Pilot Study of Mercury in Litterfall at National Atmospheric Deposition Program Mercury Deposition Network Sites

Martin R. Risch
U.S. Geological Survery,
Department of Natural Resources and Environmental Science,
Indianapolis, Indiana USA

Atmospheric mercury can be transported to aquatic or terrestrial ecosystems through wet and dry deposition. Mercury wet deposition has been monitored for more than 10 years at National Atmospheric Deposition Program Mercury Deposition Network (MDN) sites in North Anerica. Mercury dry deposition generally is not measured directly and a national monitoring program to estimate dry deposition is in development. Data on mercury wet and dry deposition are needed to evaluate regional- and continental-scale deposition models and to assess changes in deposition resulting from reductions in mercury emissions required by regulation.

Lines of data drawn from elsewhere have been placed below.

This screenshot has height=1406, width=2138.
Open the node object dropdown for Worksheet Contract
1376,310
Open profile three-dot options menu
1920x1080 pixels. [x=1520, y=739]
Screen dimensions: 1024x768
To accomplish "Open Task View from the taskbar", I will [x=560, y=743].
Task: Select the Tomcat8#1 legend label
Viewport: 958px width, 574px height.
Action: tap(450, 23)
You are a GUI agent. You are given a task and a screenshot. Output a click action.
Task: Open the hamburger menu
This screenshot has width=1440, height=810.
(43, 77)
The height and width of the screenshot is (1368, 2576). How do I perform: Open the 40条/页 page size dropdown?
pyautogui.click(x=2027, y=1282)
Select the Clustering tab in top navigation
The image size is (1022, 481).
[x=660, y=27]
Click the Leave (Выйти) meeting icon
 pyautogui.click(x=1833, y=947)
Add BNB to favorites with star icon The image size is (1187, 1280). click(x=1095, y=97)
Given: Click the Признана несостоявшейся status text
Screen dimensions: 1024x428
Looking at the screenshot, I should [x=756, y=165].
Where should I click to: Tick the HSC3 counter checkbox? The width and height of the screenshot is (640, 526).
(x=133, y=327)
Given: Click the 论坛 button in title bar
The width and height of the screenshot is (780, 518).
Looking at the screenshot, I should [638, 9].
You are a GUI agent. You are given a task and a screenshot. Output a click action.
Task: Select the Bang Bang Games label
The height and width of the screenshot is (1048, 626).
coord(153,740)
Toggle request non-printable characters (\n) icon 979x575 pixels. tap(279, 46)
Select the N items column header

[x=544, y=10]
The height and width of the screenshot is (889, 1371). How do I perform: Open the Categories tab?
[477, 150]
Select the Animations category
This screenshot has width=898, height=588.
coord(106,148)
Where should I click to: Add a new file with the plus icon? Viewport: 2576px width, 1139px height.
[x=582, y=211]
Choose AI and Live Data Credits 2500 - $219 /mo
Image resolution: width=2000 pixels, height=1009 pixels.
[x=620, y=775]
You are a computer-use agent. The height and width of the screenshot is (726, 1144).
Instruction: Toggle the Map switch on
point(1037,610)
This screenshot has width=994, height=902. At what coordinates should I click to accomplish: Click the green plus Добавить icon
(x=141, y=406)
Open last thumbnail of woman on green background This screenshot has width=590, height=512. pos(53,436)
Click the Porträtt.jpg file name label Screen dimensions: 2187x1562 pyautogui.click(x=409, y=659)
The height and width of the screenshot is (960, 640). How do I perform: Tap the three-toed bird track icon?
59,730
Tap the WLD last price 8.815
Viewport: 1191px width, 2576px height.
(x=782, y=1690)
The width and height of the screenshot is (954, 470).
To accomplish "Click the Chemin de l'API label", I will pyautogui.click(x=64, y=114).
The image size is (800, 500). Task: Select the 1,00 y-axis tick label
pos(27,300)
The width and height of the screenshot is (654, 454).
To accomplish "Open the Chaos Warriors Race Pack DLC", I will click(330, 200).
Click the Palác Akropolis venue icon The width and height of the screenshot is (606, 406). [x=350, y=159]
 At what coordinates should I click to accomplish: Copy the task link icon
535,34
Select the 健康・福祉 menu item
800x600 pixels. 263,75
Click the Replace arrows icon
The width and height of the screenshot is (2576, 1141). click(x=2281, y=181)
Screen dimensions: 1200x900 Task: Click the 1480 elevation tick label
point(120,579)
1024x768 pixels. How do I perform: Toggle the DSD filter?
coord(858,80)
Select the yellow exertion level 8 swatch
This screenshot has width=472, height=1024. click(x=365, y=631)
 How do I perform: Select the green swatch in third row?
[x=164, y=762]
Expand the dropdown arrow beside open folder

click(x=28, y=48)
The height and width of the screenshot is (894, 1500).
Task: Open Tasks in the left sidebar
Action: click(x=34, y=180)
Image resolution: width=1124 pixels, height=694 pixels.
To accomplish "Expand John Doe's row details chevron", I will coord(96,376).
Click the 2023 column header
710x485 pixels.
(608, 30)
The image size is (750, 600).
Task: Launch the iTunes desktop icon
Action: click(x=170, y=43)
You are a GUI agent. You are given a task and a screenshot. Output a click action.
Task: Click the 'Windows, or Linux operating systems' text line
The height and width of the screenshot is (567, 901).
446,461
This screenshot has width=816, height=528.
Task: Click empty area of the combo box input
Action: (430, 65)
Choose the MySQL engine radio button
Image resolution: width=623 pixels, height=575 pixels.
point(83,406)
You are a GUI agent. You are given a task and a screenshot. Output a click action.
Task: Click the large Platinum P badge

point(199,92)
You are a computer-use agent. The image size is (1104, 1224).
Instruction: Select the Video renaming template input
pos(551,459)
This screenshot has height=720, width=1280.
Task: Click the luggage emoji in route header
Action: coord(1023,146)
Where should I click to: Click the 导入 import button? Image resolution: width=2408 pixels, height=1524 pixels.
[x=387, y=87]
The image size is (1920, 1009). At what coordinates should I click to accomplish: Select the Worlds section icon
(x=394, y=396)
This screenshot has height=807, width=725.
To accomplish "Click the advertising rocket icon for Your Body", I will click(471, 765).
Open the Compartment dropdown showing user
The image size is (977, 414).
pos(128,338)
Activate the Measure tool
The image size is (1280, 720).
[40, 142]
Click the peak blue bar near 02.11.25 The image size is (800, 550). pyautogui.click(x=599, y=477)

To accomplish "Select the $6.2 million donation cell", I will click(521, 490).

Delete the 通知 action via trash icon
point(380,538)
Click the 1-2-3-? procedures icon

Forests can enhance mercury dry deposition by scavenging mercury from the air. Rates of mercury dry deposition to forests are known to be several times the rates of mercury wet deposition to open areas at the same location. Information about mercury in litterfall is a measure of mercury dry deposition to forests. Litterfall is forest canopy material, mostly leaves and needles, that drop from the trees to the forest floor. Mercury in litterfall consists primarily of mercury attached to the surface of leaves and needles and mercury incorporated into the foliage tissue. Because previous studies of mercury in litterfall have been for small watersheds, litterfall data from MDN sites could provide a larger scale for comparing wet and dry deposition to forest landscapes in North America.

In fall 2007, the U.S. Geological Survey (USGS) began investigating mercury in litterfall at MDN sites through a pilot study in which litterfall samples were collected at 12 MDN sites in 6 states. The purpose of the pilot study was to test methods that could be implemented at a greater number of MDN sites in the future. In the pilot study, the USGS provided sampling kits and instructions to MDN site operators who placed sampling boxes at randomly selected points in a forest study plot near each of the 12 MDN sites. Litterfall was allowed to accumulate in the sampling boxes for one month; two sets of samples were collected at each site. The litterfall samples were shipped to the USGS where they were frozen, dried, weighed, ground, homogenized, and analyzed for total mercury and methylmercury. Mercury dry deposition in litterfall was computed as the product of sample concentration and sample dry weight per sampling-box area.

This presentation provides results from the pilot study, compares litterfall mercury dry deposition with mercury wet deposition, and examines factors contributing to differences in litterfall dry deposition among the MDN sites in the pilot study.